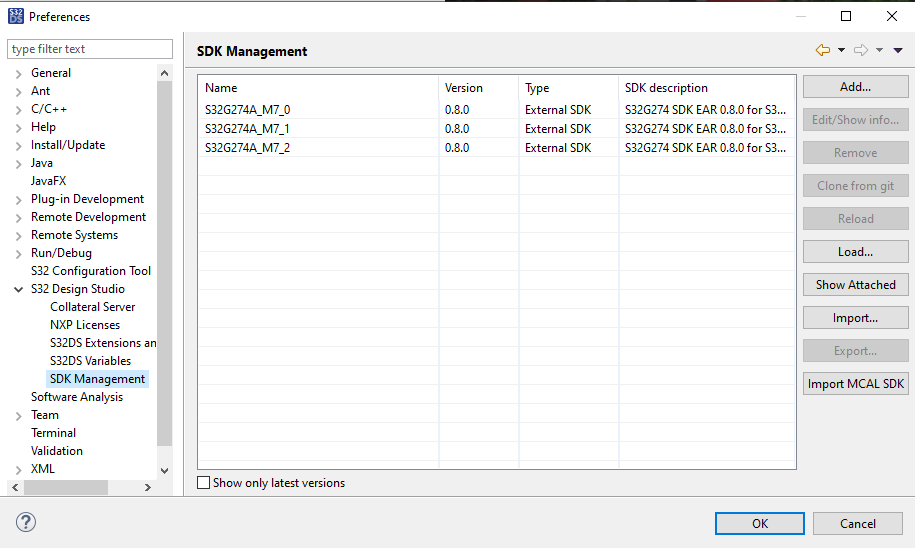Open the back history dropdown arrow
Screen dimensions: 915x548
[841, 50]
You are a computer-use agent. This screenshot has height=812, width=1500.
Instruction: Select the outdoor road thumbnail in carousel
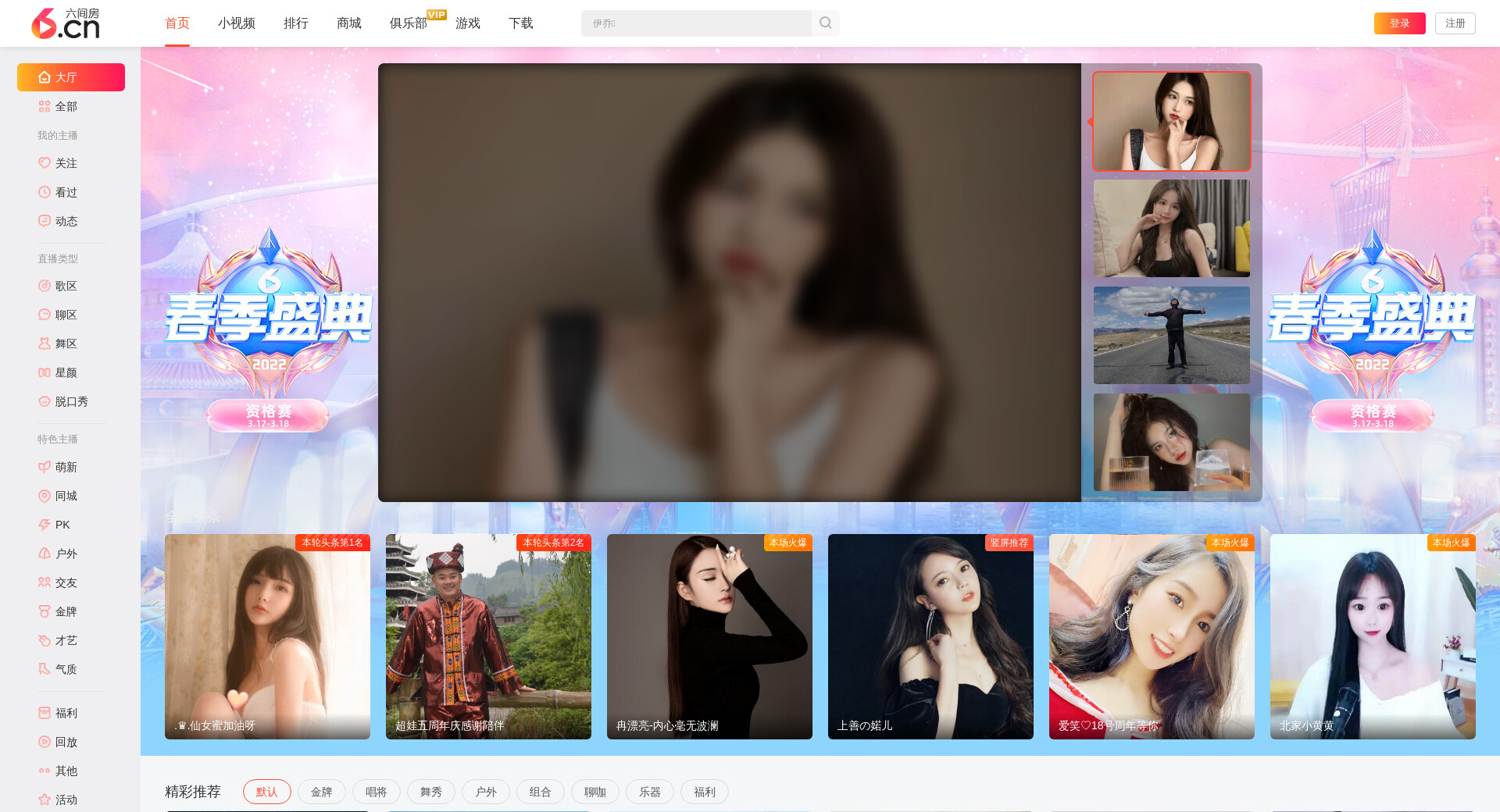tap(1171, 335)
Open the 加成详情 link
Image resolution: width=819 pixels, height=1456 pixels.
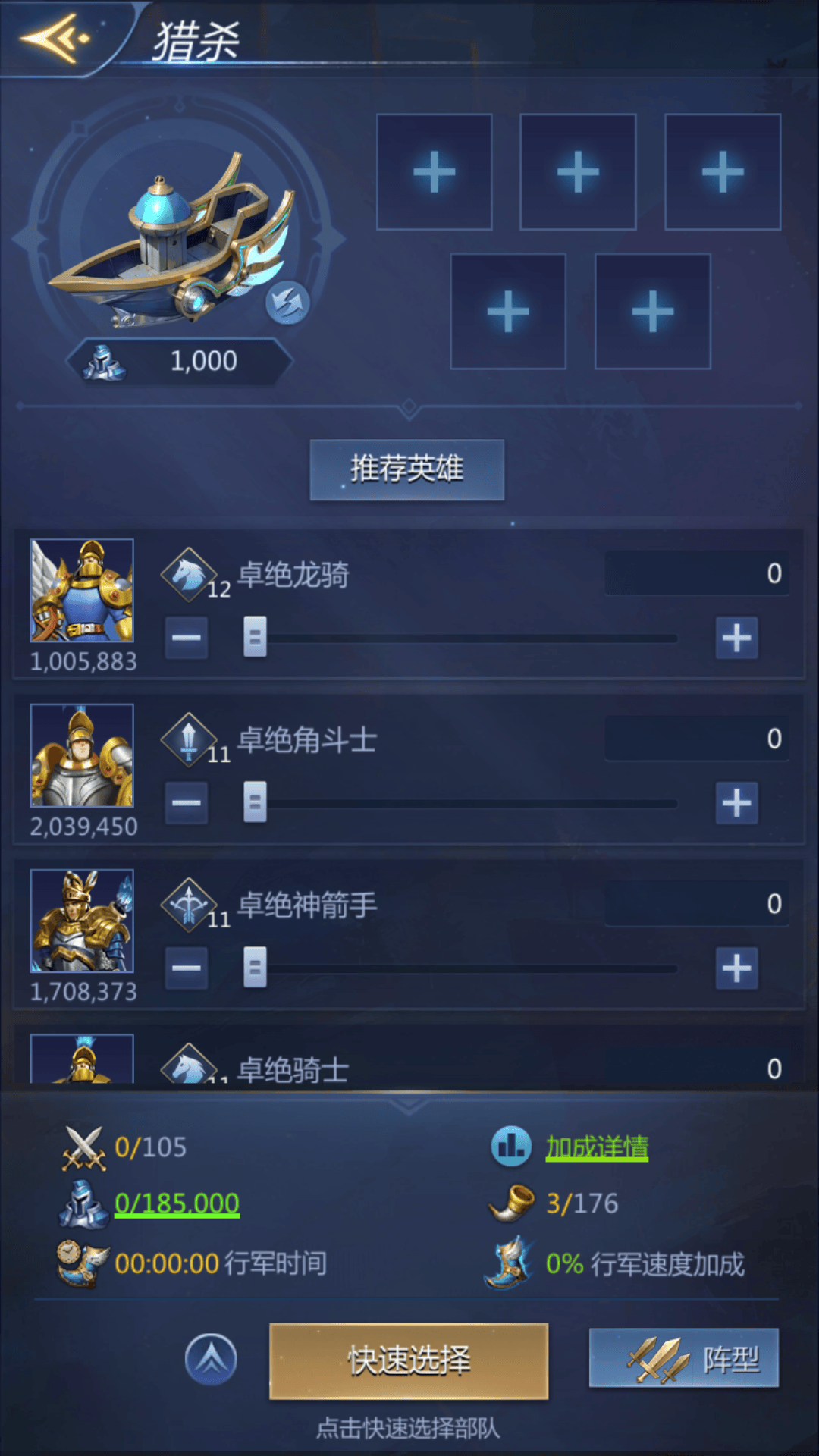[x=598, y=1147]
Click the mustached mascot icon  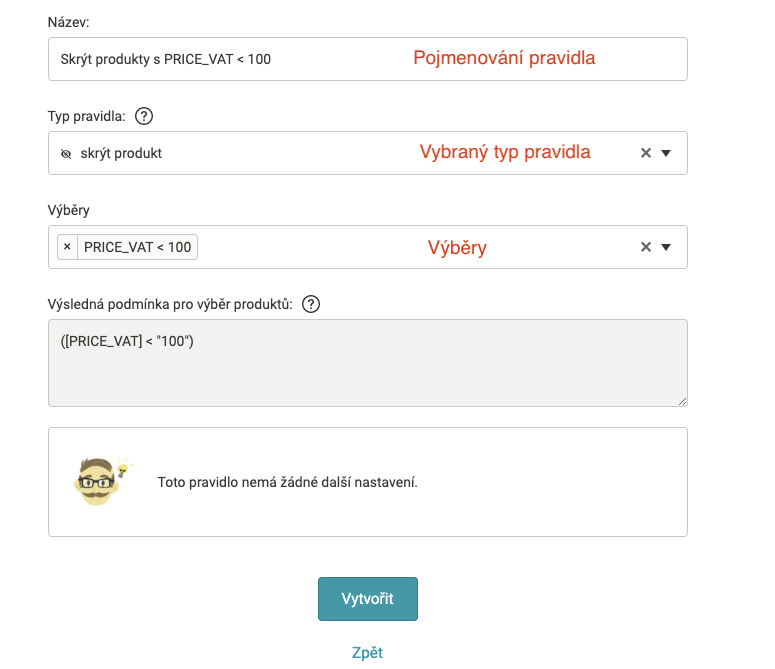click(x=98, y=480)
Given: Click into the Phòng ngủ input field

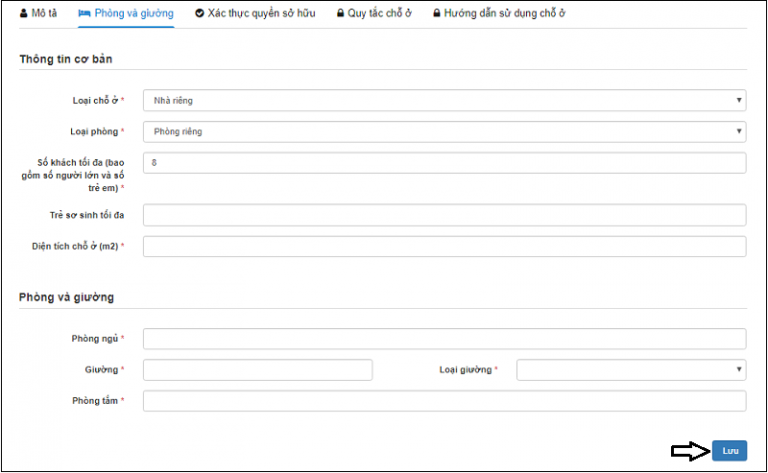Looking at the screenshot, I should tap(444, 339).
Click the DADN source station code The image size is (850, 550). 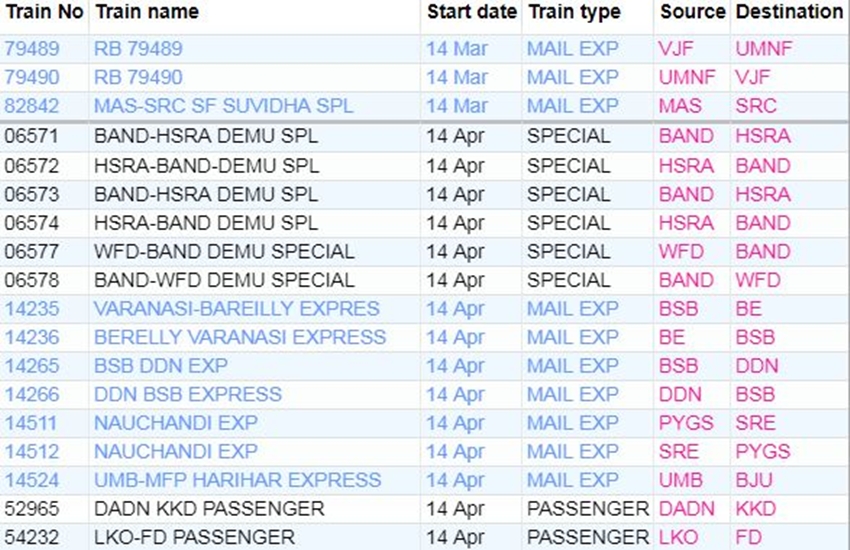coord(685,509)
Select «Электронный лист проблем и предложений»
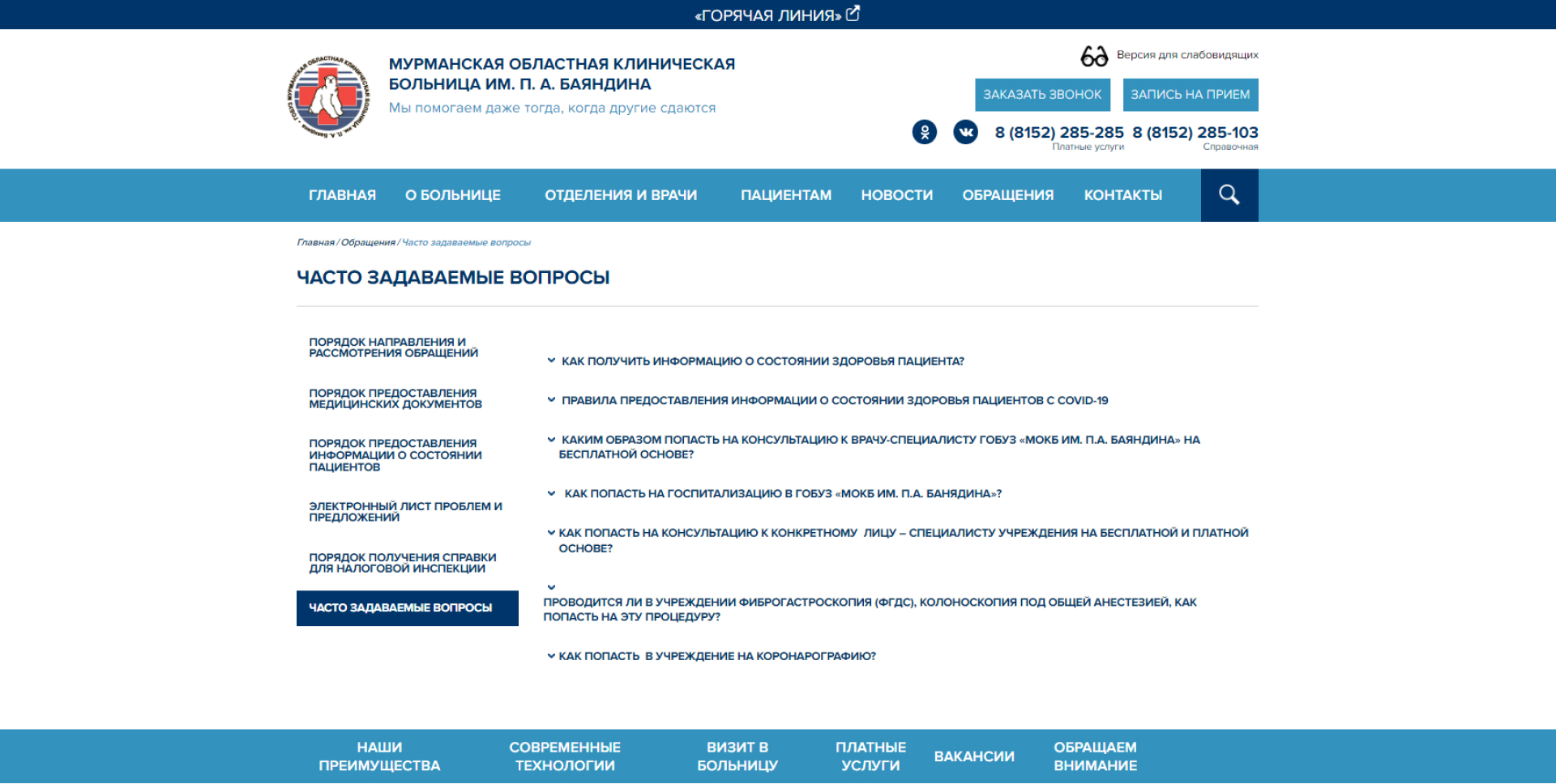 (x=405, y=512)
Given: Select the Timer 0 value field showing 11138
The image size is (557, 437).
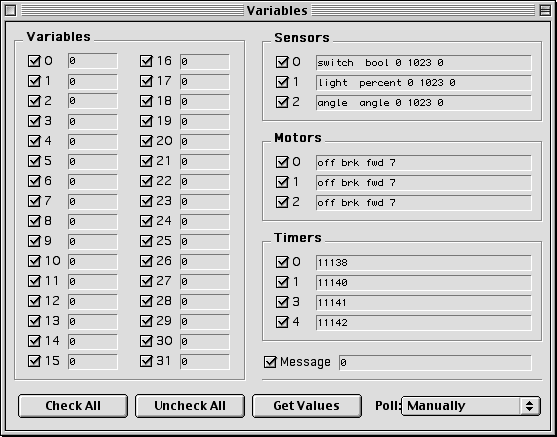Looking at the screenshot, I should (423, 263).
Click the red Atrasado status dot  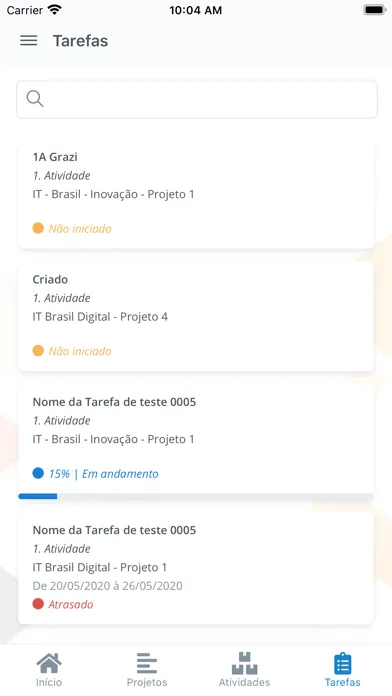click(x=38, y=604)
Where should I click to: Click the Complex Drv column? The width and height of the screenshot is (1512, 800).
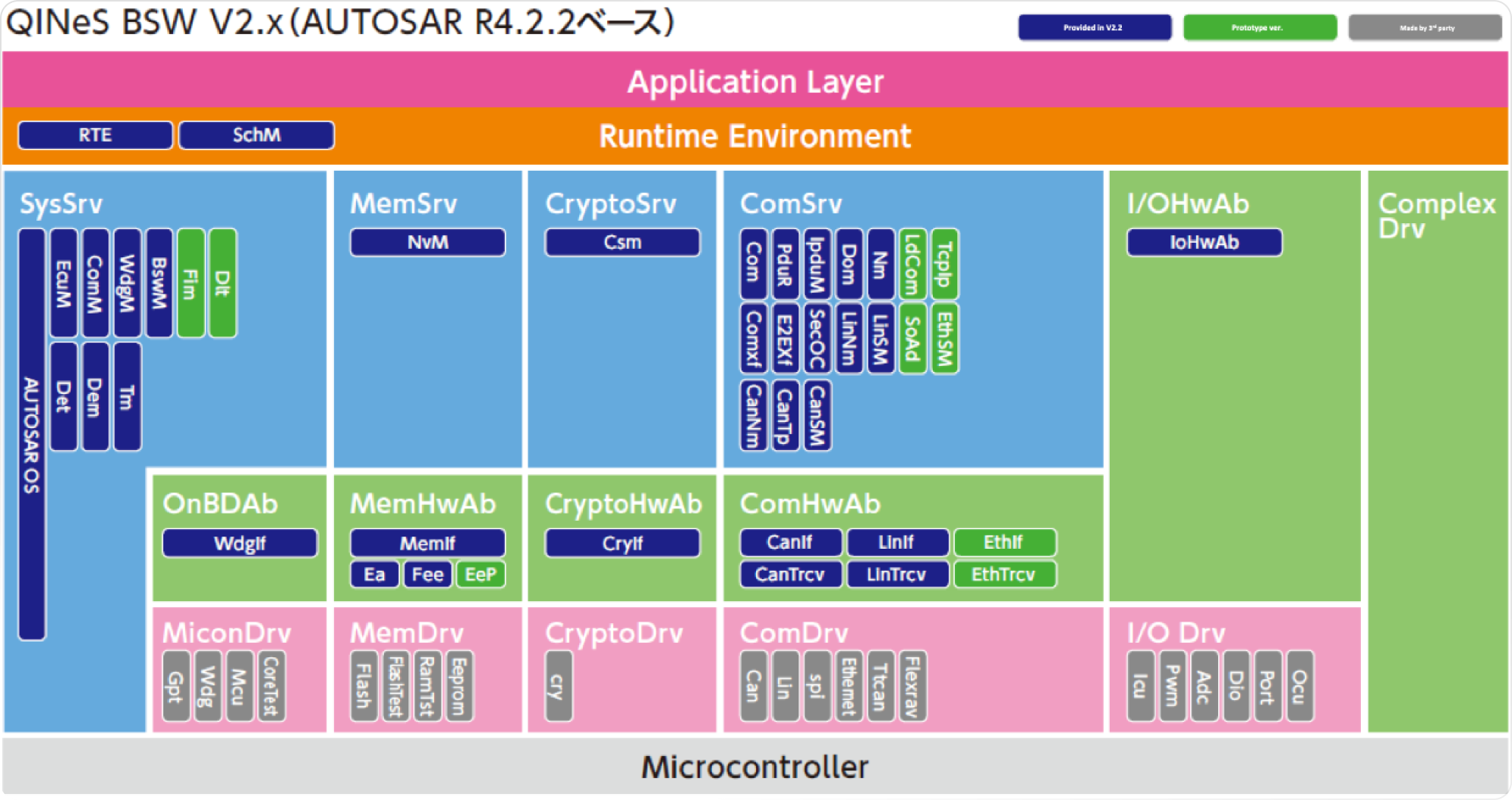1437,455
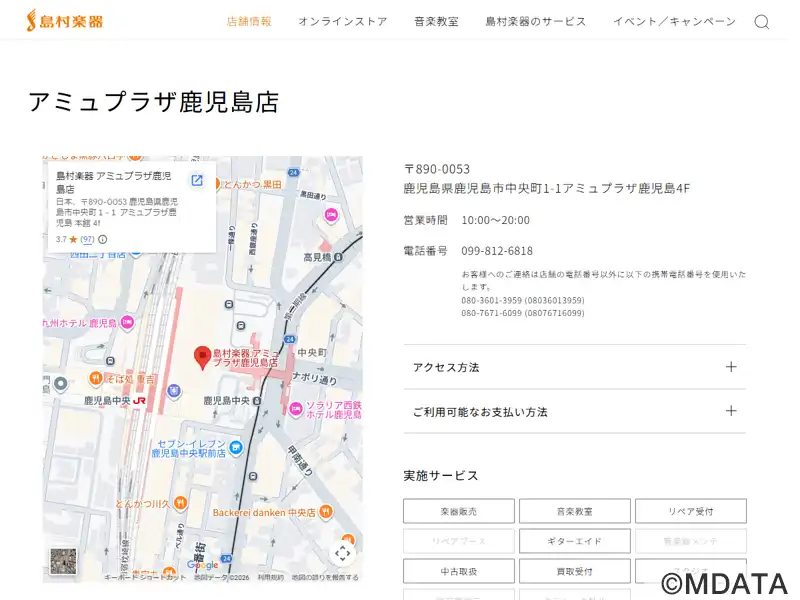Open larger map via external-link icon
This screenshot has height=600, width=800.
pos(197,181)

#### WHAT IS NEEDED
The lines needed are those from the one containing "Where should I" through the end of the listing, given again word for word and without any picture.

#### TASK ANSWER
Where should I click to: Click the Complex Drv column? The width and height of the screenshot is (1512, 800).
1437,455
Open larger map via external-link icon
This screenshot has height=600, width=800.
pos(197,181)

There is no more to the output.